__Tâche 1__
Dans l'extrait sur l'immobilier après la crise sanitaire, relevez chaque nouveau mode de consommation cité, avec le type de bien qui lui est associé.
__Tâche 2__
Recopiez le passage de l'extrait sur l'immobilier après la crise sanitaire situé entre "Patrick Colomer : Dans" et "sa juste appréciation.", ces deux bornes comprises.
=== Texte source ===
L’impact de la crise étant notable, et générant un déficit qu’il faudra rembourser, la valeur pérenne est dégradée, elle ne peut qu’être inférieure à celle d’avant la crise sanitaire. La crise est temporaire, mais ses conséquences auront un impact sur le marché immobilier, la convalescence devrait être douloureuse. Le poids de la dette aura un impact sur la croissance. Par ailleurs, le développement des nouveaux modes de consommation via internet pour les boutiques, du télétravail pour les bureaux et des visioconférences pour les hôtels ne permettra pas de retrouver les valeurs antérieures à la crise. On constate un départ des habitants des centres-villes vers la périphérie : avec le télétravail, on passe plus de temps chez soi donc on cherche de l’espace moins cher, on vient moins à son bureau donc les déplacements sont moins fréquents. Cela pose un vrai problème pour les commerces en centre-ville, les maires écologistes voulant restreindre l’accessibilité en voiture et le stationnement : les zones de chalandise sont réduites, cela aura un impact sur le niveau des valeurs locatives. Fin 19e les habitants des campagnes sont venus habiter en ville, grâce à Pasteur et la vaccination les épidémies étaient éradiquées. 150 ans plus tard, on assiste au phénomène inverse, les habitants des centres-villes vont habiter en périphérie.

Baptiste Robelin : Quelle valeur locative appliquer en renouvellement ?

Patrick Colomer : Dans le cadre d’un renouvellement les bailleurs n’ont pas intérêt à pérenniser la baisse dès lors que celle-ci et temporaire. Il y aura un rebond, mais pas partout et pas uniforme.

La baisse définitive du loyer est un piège. A crise temporaire, ajustement des loyers temporaire. Il existe une faculté de rebond, notamment à Paris avec les Jeux olympiques en 2024.

La crise se partage, les bailleurs doivent prendre leur part, mais uniquement si le loyer correspond à la valeur locative de marché. Le problème est sa juste appréciation.
=== Données fournies ===
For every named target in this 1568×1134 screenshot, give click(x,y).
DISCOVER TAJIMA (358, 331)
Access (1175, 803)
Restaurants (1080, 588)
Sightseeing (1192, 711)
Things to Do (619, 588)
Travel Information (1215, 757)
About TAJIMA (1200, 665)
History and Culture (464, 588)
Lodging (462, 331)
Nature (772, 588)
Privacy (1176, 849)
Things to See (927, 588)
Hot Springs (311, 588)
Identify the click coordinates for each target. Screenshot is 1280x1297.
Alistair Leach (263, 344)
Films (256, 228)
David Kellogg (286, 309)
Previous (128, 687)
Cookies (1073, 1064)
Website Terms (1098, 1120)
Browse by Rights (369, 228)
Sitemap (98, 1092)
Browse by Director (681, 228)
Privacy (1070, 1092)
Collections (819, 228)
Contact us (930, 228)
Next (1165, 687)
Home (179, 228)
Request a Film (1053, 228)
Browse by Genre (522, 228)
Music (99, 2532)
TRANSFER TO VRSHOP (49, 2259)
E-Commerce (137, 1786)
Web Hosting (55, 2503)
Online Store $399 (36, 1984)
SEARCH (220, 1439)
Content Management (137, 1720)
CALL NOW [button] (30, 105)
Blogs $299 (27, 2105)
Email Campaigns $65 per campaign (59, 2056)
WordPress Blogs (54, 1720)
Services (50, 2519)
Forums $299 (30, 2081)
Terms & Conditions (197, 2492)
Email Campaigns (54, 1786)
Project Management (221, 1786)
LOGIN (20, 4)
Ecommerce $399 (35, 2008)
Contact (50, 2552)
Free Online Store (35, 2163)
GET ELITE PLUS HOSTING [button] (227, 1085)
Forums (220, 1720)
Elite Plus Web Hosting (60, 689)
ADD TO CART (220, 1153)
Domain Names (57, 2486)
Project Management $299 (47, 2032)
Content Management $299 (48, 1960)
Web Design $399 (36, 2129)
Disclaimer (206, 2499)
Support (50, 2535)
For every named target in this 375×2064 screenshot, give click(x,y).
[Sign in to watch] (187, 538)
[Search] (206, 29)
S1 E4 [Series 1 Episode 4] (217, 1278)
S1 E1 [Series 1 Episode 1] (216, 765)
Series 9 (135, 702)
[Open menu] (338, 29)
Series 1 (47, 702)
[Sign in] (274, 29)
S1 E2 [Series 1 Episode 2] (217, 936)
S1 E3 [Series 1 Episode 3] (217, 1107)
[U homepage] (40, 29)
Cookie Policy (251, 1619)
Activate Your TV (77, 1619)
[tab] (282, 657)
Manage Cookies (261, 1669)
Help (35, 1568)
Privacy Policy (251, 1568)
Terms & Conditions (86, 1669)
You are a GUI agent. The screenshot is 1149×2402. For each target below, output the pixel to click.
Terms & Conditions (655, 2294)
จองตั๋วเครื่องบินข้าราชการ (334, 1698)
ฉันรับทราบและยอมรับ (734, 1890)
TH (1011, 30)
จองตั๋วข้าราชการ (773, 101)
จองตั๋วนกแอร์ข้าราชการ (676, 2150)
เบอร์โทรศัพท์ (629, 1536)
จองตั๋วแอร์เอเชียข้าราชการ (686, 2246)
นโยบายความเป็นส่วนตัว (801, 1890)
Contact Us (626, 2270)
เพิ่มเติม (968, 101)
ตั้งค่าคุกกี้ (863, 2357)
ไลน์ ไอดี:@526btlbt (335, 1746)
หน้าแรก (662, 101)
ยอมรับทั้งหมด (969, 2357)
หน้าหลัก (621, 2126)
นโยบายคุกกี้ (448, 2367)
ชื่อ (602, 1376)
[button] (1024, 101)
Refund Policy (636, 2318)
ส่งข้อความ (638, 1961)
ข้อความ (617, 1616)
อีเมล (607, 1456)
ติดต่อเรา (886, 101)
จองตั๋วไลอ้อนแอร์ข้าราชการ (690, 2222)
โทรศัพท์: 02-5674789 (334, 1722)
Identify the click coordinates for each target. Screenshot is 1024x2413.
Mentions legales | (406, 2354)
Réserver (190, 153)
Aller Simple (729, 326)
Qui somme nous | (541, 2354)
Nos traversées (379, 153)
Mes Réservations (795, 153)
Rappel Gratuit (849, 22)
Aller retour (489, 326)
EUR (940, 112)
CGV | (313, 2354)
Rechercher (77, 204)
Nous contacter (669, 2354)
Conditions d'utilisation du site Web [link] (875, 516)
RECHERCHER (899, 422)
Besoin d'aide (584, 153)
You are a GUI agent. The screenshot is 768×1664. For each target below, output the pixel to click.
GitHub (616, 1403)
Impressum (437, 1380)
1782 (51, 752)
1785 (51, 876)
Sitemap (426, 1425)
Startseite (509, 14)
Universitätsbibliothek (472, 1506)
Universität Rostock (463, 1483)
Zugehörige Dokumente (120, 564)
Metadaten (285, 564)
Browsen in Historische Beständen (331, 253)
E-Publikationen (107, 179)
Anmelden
===
__Réponse finale 1__
- internet : les boutiques
- télétravail : les bureaux
- visioconférences : les hôtels

__Réponse finale 2__
Patrick Colomer : Dans le cadre d’un renouvellement les bailleurs n’ont pas intérêt à pérenniser la baisse dès lors que celle-ci et temporaire. Il y aura un rebond, mais pas partout et pas uniforme.

La baisse définitive du loyer est un piège. A crise temporaire, ajustement des loyers temporaire. Il existe une faculté de rebond, notamment à Paris avec les Jeux olympiques en 2024.

La crise se partage, les bailleurs doivent prendre leur part, mais uniquement si le loyer correspond à la valeur locative de marché. Le problème est sa juste appréciation.